Tulane's curricular frame for this work already exists. In the Landscape Architecture sequence, Digital Media builds core representational tools, then pushes into dynamic storytelling about processes and time. Students move beyond static plans into animation, simulation, and interactive narratives that reveal how landscapes change and why. That training prepares students to communicate phenomena like drainage, erosion, and hydrology in formats the public and policymakers can understand.
On the engineering side, the Spatial Data Analysis course makes UAVs, LiDAR, and advanced GIS the main act, not a curiosity. Students plan flights, collect and process data, generate DEMs, inspect error budgets, and integrate datasets for real environmental decisions.
A grant, a coastline, a personal stake
I work with the MissDelta project, the Mississippi Delta Transitions Initiative, a multi-institution effort focused on the Bird's Foot and adjacent wetlands. The project studies sediment, sea level rise, subsidence, the plumbing of the river, and the hard truth that the coast moves, with or without our permission. The point of our drone and LiDAR surveys is to give the modelers a better floor and the planners a better map. My role straddles the technical and the human.

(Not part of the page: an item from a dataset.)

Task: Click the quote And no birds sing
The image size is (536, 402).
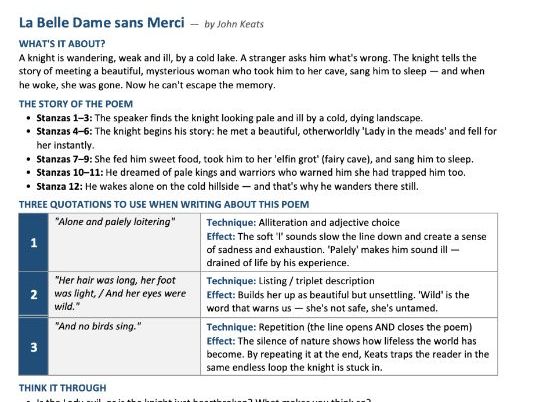Action: tap(98, 326)
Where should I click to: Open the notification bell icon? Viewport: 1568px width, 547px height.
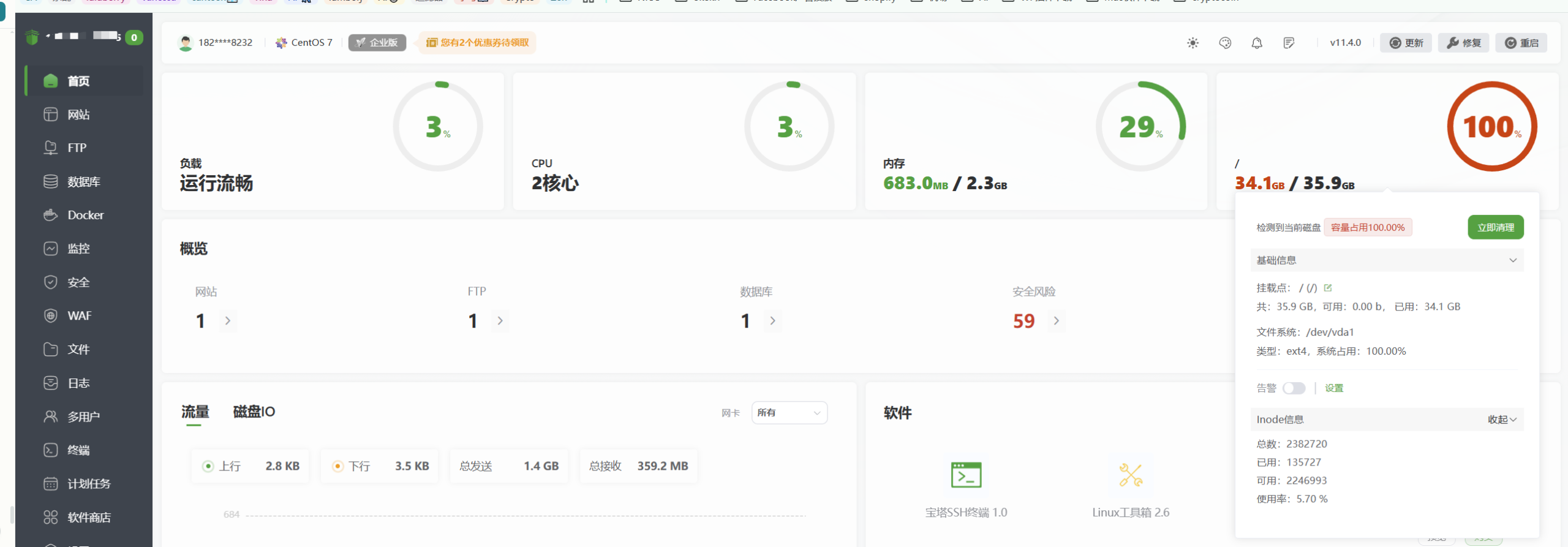[1257, 43]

The coast is personal to me. I learned to steer by water towers. I learned that gas stations can feel like port cities. Hurricanes erased homes, closed schools, and changed where my family slept at night. If I can bring students into that landscape and show them how to see it in detail, then ask them to imagine repairing it with both humility and precision, that's work worth doing.
Credit where it's due
Thank you to Liz Camuti for the invitation and for her work building a rigorous and generous curriculum in Landscape Architecture. Her program's visualization and methods sequence aligns naturally with this kind of fieldwork and post-processing, and it plays well with River Science and Coastal Engineering coursework that puts instruments and analysis directly into students' hands.
Thank you to the UPenn EM-Lab visitors for sharing workflow discipline and for demonstrating that good habits travel well. Thanks to the students who asked the right questions in the right tone: curious, skeptical, and patient.
The broader frame: MISS DELTA and beyond
If you want to place this work inside a wider map, visit the Mississippi Delta Transitions Initiative to see how community, modeling, and field teams are working together across institutions on the Bird's Foot and the coastal systems that depend on it: missdelta.org. The project partners include Tulane University and LSU among others, because a coastline like this requires a coalition. Our drone work feeds modelers who build forecasts. Those forecasts feed planners who negotiate what can be saved and where. The public deserves to see the evidence behind the choices, and students deserve to build those evidentiary skills early.